Regression coefficients for solid fat content prediction from SFC0 (the fraction of anhydrous milk fat that is solid when the sample is held at 0 °C) to SFC35 (the fraction of anhydrous milk fat that is solid when the sample is held at 35 °C) as calculated from data collected at 20 °C, preprocessed with baselining and area normalisation, and using partial least squares one with modified jack-knifing.
Fig. 4 Regression coefficients for solid fat content prediction from SFC0 (the fraction of anhydrous milk fat that is solid when the sample is held at 0 °C) to SFC35 (the fraction of anhydrous milk fat that is solid when the sample is held at 35 °C) as calculated from data collected at 20 °C, preprocessed with baselining and area normalisation, and using partial least squares one with modified jack-knifing.

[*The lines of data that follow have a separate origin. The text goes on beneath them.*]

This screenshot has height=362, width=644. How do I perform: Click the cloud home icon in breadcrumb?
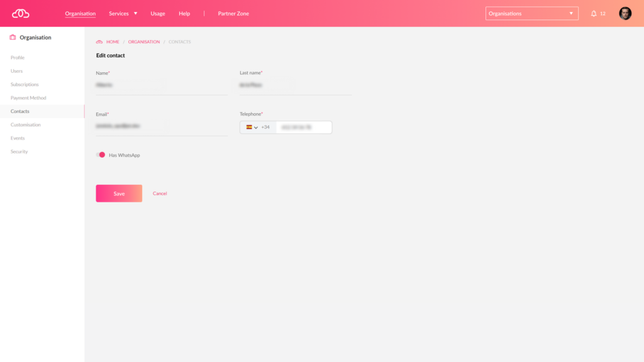(x=99, y=42)
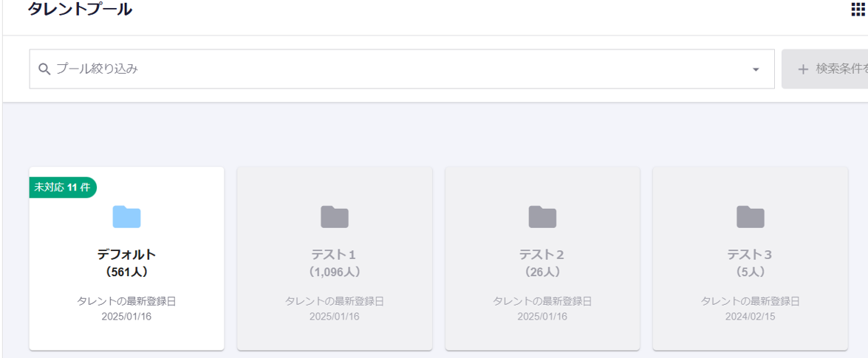The width and height of the screenshot is (868, 358).
Task: Select the テスト2 pool title
Action: click(542, 255)
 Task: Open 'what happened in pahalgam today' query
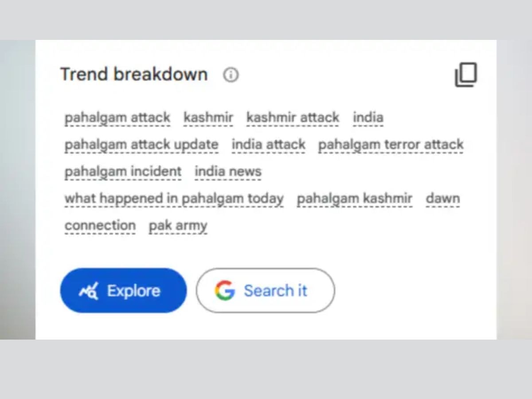point(174,199)
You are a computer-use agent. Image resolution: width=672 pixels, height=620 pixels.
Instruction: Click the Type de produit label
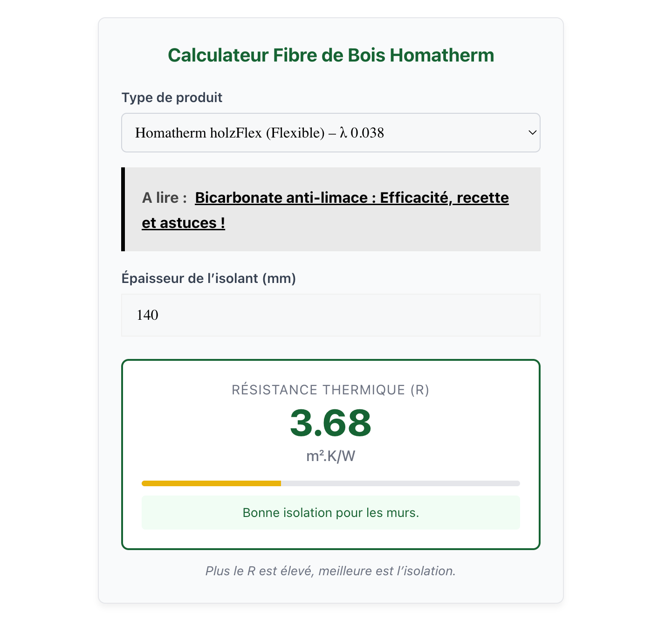point(171,97)
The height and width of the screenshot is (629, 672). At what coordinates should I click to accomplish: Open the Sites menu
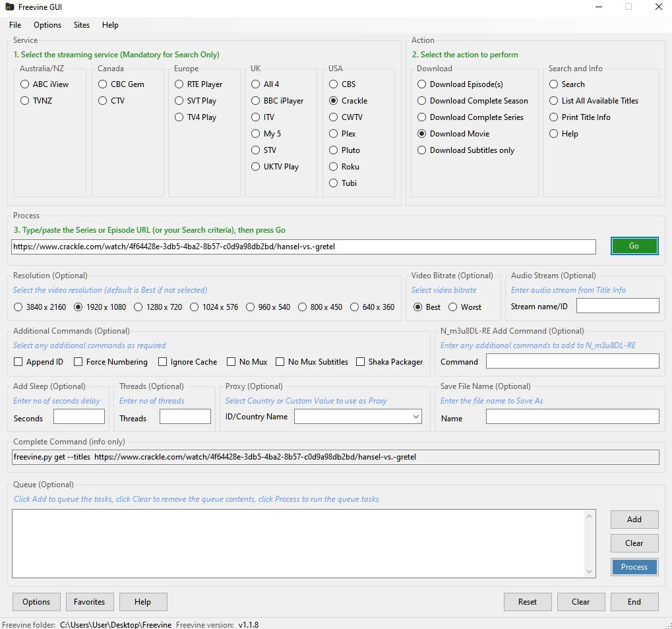[x=82, y=25]
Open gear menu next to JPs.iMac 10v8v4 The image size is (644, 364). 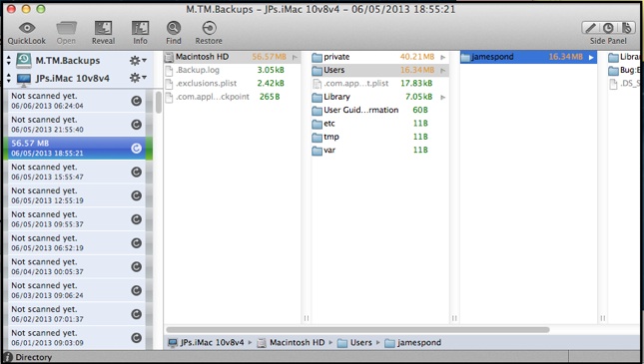pos(138,78)
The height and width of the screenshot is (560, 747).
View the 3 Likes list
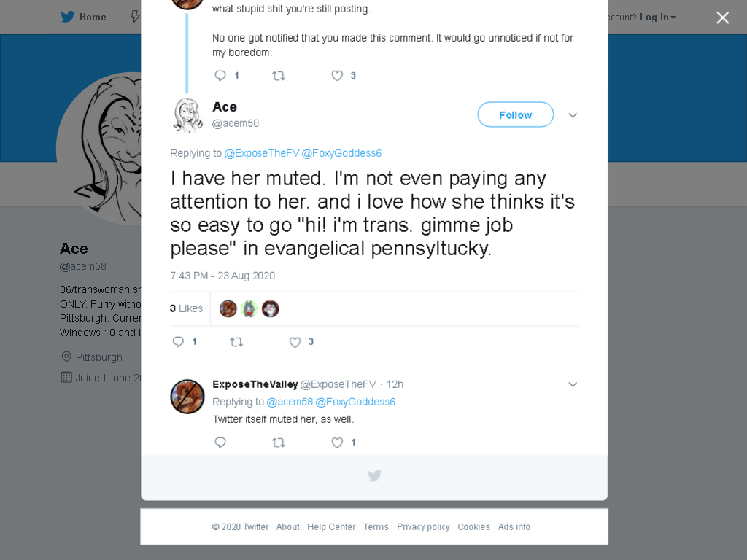tap(186, 308)
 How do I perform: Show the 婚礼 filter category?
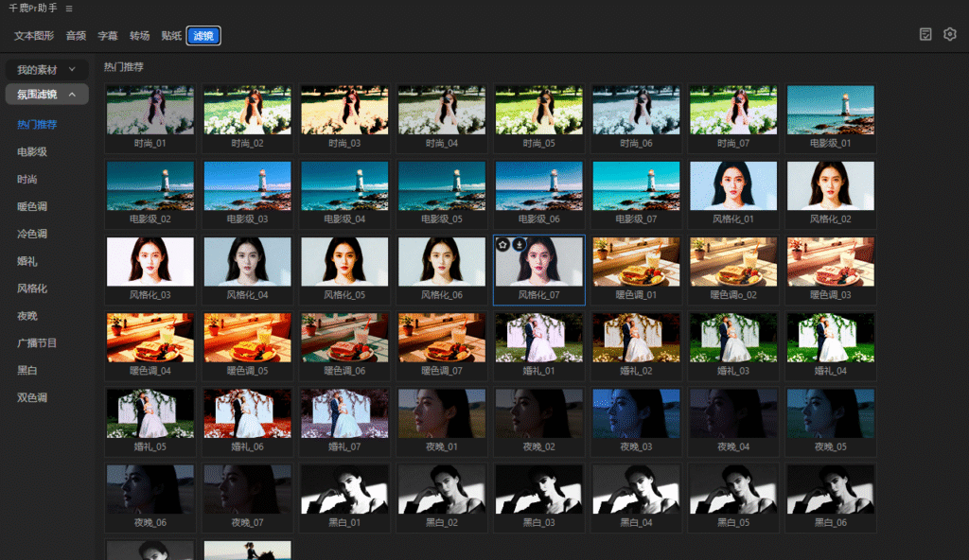(27, 261)
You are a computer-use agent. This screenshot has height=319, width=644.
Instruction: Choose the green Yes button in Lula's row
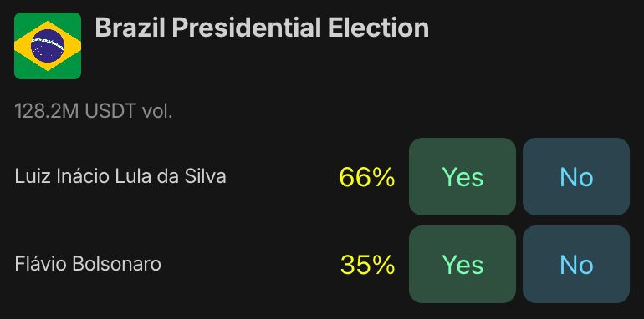pos(463,177)

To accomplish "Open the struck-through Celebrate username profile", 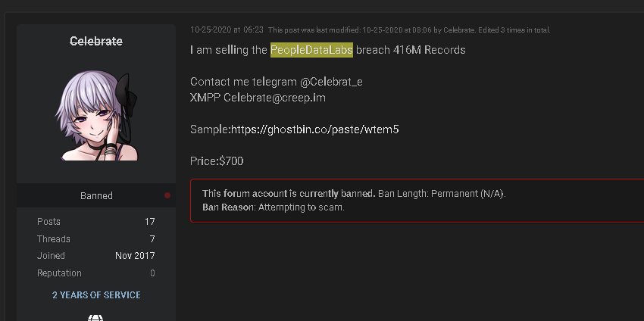I will click(96, 41).
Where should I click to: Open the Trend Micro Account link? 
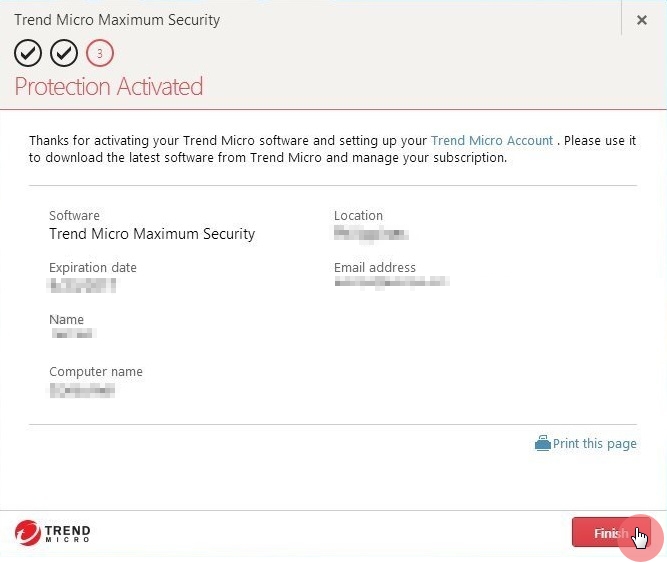point(492,140)
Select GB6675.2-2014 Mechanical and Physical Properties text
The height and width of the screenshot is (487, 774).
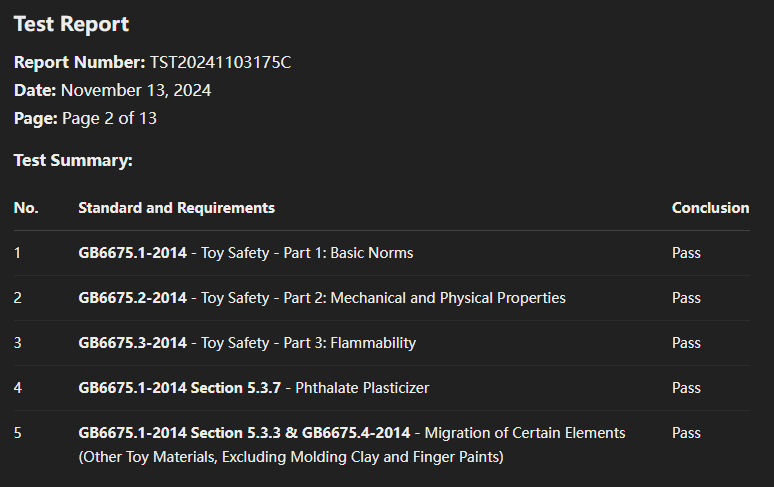click(x=322, y=298)
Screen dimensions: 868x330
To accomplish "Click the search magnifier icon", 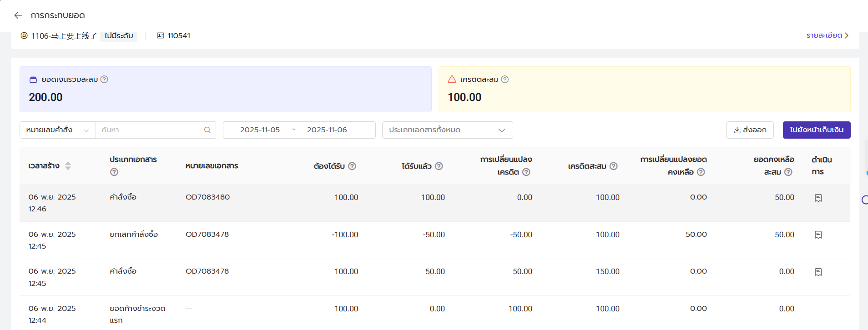I will pos(207,130).
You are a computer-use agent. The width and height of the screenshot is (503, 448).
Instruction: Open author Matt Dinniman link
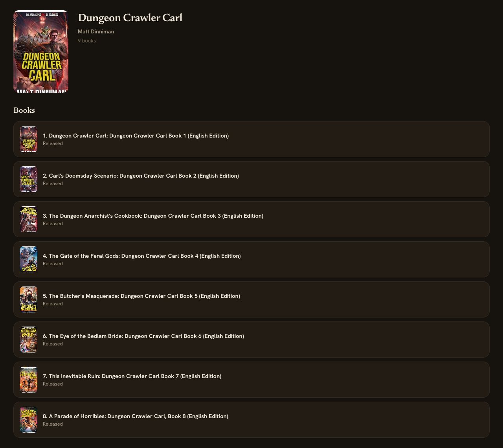[x=96, y=32]
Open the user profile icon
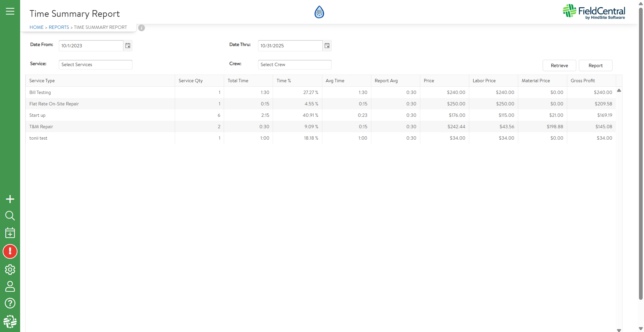The width and height of the screenshot is (644, 332). 10,286
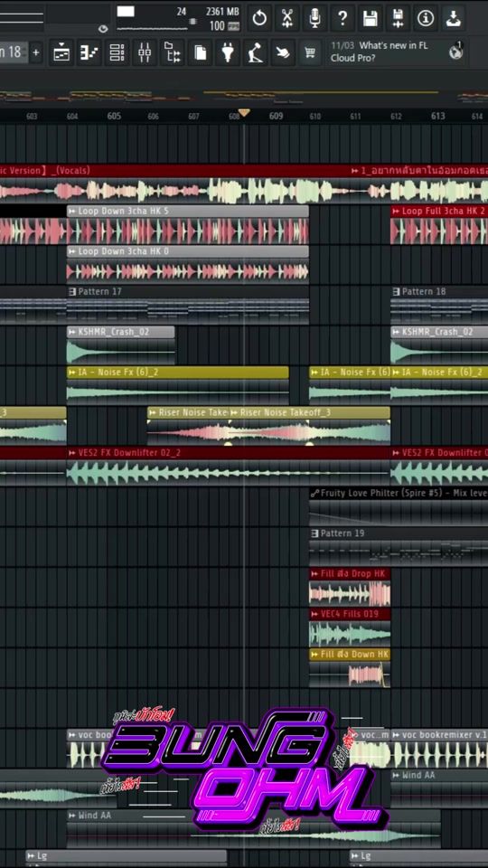Open the help question mark menu
Screen dimensions: 488x868
(x=343, y=18)
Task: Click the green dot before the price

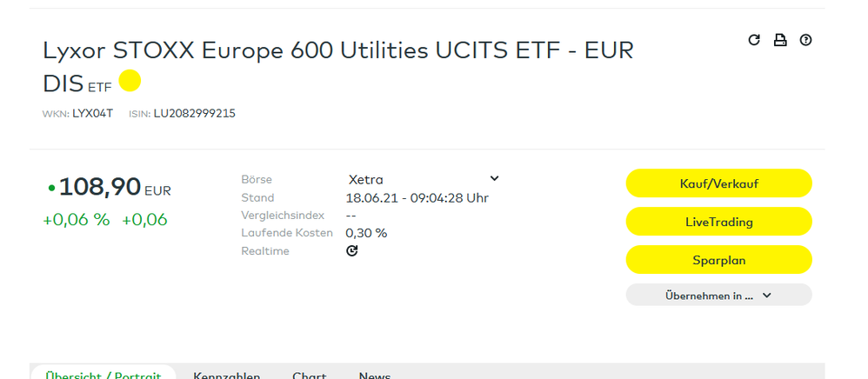Action: (x=51, y=188)
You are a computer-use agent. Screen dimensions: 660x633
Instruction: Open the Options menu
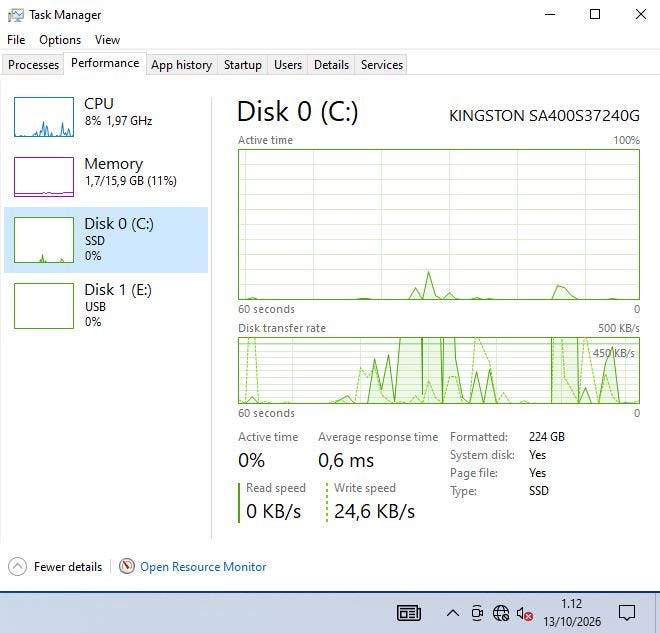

The RPDs of the aforementioned calibration treatments exceeded two and as such were reliable prediction models (Table 4).30 The NIR spectroscopic study of Meagher et al.2 was based on samples from the same population as the samples utilized in the present study. At lower SFC levels the NIR study out-performed the Raman results presented here, at high SFC levels the opposite was true (RPDs of the NIR study: SFC0 4.43, SFC5 6.19, SFC10 5.28, SFC15 5.37, SFC20 4.79, SFC25 4.57, SFC30 3.52 and SFC35 1.08).

The aforementioned calibrations based on TDC20, while not offering the smallest RMSECV values for this data set, were perhaps more stable as evidenced by the more comparable RMSEC and RMSECV values and the presence of all three methods of analyses in combination with BL-SNV or BL-AN in the top 20 rankings. These calibrations required fewer factors and the regression coefficients were easily interpreted in terms of bands associated with the liquid and solid states. Further investigations with a more extensive data set should be carried out at 20 °C.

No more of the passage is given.